13 October 2020, 07:43 WIB

Komnas HAM Minta Masyarakat tidak Tolak Vaksin Covid-19


Kautsar Bobi | Humaniora

KOMISI Nasional Hak Asasi Manusia (Komnas HAM) menilai upaya pemerintah menyediakan vaksin covid-19 sesuai dengan konsep HAM. Masyarakat diminta menggunakan vaksin tersebut setelah tersedia.

"Negara sudah berupaya melakukan langkah-langkah pencegahan penyebaran covid-19 lebih lanjut. (Masyarakat) harus memikirkan hak kesehatan atas dirinya," ujar Komisioner Komnas HAM Sandra Moniaga, dalam diskusi virtual, Senin (12/10).

Sandra menambahkan, vaksin membuat masyarakat harus menyadari hak kesehatan yang dibutuhkan orang yang ada di sekitarnya. Dikhawtirkan individu yang menolak vaksin covid-19 dapat menularkan.

Baca juga: Pemerintah Susun Prokes Cegah Klaster Keluarga

"Kita sendiri bisa menyebarkan virus. Vaksin ini sejalan dengan hak asasi," tuturnya.

Selain itu, Kepala Bagian Pengkajian dan Penelitian Komnas HAM Mimin Dwi Hartono meminta pemerintah menyusun skala prioritas dalam pemberian vaksin covid-19. Mengingat vaksin yang ditargetkan dapat distribusikan akhir 2020 berjumlah terbatas.

"Siapa saja, misalkan dokter, perawat, tenaga medis yang mendukung kerja di fasilitas kesehatan," tuturnya.
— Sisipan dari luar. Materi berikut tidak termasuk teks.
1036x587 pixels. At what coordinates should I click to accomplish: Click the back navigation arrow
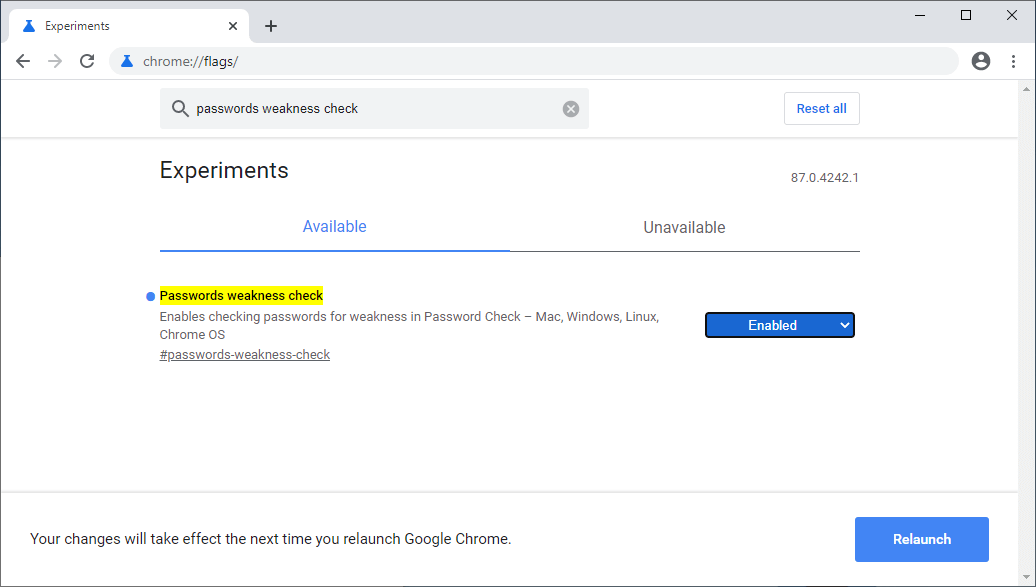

Kemudian, masyarakat dengan kategori lansia dinilai juga memerlukan vaksin covid-19. Sebagian besar lansia memiliki penyakit penyerta yang akan memperburuk kondisi kesehatan apabila terpapar virus tersebut.

"Memang yang berumur 60 tahun ke atas banyak yang meninggal. Saya kira jadi bagian penting lansia," jelasnya.

Pemerintah akan memulai program vaksin covid-19 pada awal November 2020.

Hal tersebut disampaikan Menteri Kesehatan Terawan Agus Putranto setelah melakukan kunjungan ke Tiongkok, akhir pekan lalu.

Pada pertemuan tersebut, pemerintah telah melakukan finalisasi pembelian beberapa vaksin-19.

Terawan mengatakan, saat ini, persiapan detail untuk program vaksinasi terus dilakukan dengan memprioritas para tenaga kesehatan dan aparat keamanan yang berada di garis terdepan dalam penanganan covid-19.

"Pada tahap awal, kami akan memberikan prioritas vaksin kepada mereka yang di garda terdepan, yaitu medis dan paramedis, pelayanan publik, TNI/Polri, dan seluruh tenaga pendidik," kata Terawan dalam keterangan tertulis, Senin (12/10).